Even more perverse than Abu Dhaim's massacre, however, was the behavior that followed it.
In Gaza, the news that unarmed Jewish kids had been gunned down while at study set off paroxysms of joy. Thousands of jubilant Palestinians whooped it up in Gaza's streets, firing guns in the air to celebrate and distributing candy to passersby. Television cameras recorded the revelry; you can see it for yourself on YouTube.
Hamas, the terror organization that controls Gaza, issued a statement applauding the bloodshed. "We bless the [Jerusalem] operation," it said. "It will not be the last."
Give Hamas this much: It makes no secret of its bloodlust. The same cannot be said of Fatah, the other main faction in the Palestinian Authority. Fatah is headed by PA President Mahmoud Abbas, whose polished spokesman, Saeb Erekat, was quick to assure journalists - in English, for Western consumption - that Abbas "reiterated his condemnation of all attacks that target civilians, whether they are Palestinians or Israelis."
Yet just a few days before the yeshiva massacre, Abbas had told the Jordanian daily Al-Dustur - in Arabic, for Arab consumption - that he frowns on terrorist attacks only for tactical reasons "at this time" and that "in the future things may change." He boasted of his long involvement with PLO violence - "I had the honor of firing the first shot in 1965" - and claimed with pride that Fatah "taught resistance to everyone, including Hezbollah, who trained in our military camps."...

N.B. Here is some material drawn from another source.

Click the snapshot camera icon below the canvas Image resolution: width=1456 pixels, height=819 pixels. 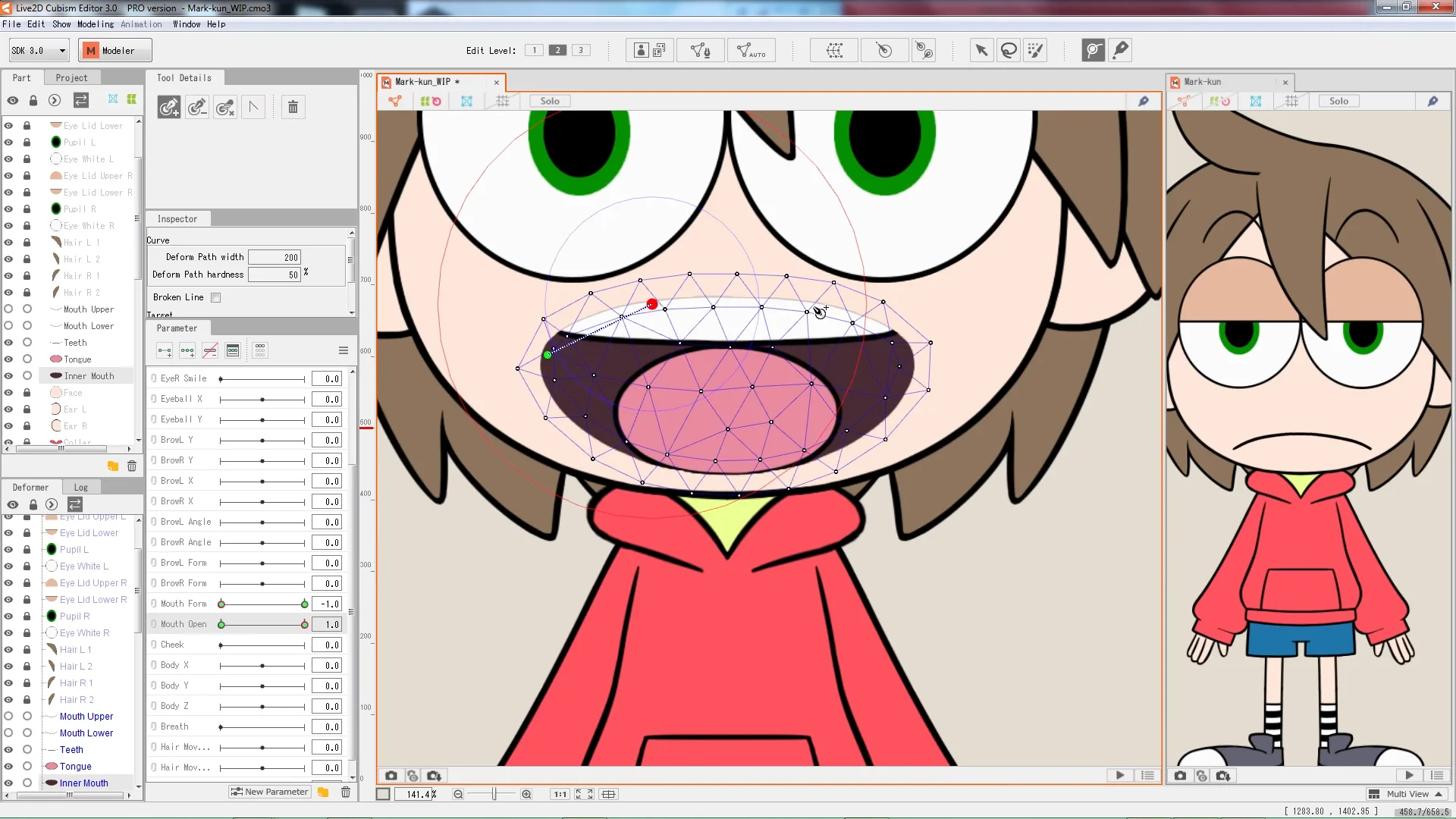[391, 775]
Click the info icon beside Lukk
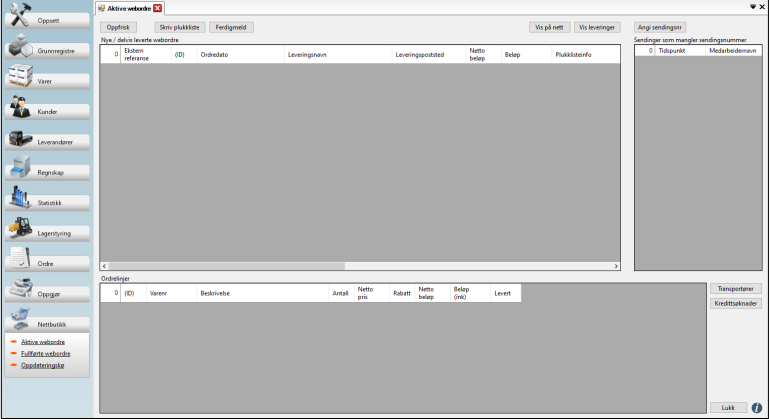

Jacoby heaps scorn on a "feckless" Israeli leadership, and he has a strong point, but let's face it, Israel's leadership is stuck between a rock and a hard place. Jacoby's piece is so good because it represents the only avenue the average man has for understanding the conflict -- the op-ed pages, and not every op-ed at that. The major news outlets seem incapable of providing the information necessary to truly grasp the necessaries -- that the Israelis are surrounded by societies dedicated to their destruction who celebrate a school massacre not out of desperation, but out of hope for achieving their ends. They don't share our values. But you can't know that (because the others don't emphasize it if they report on it at all) unless you read people like Jeff.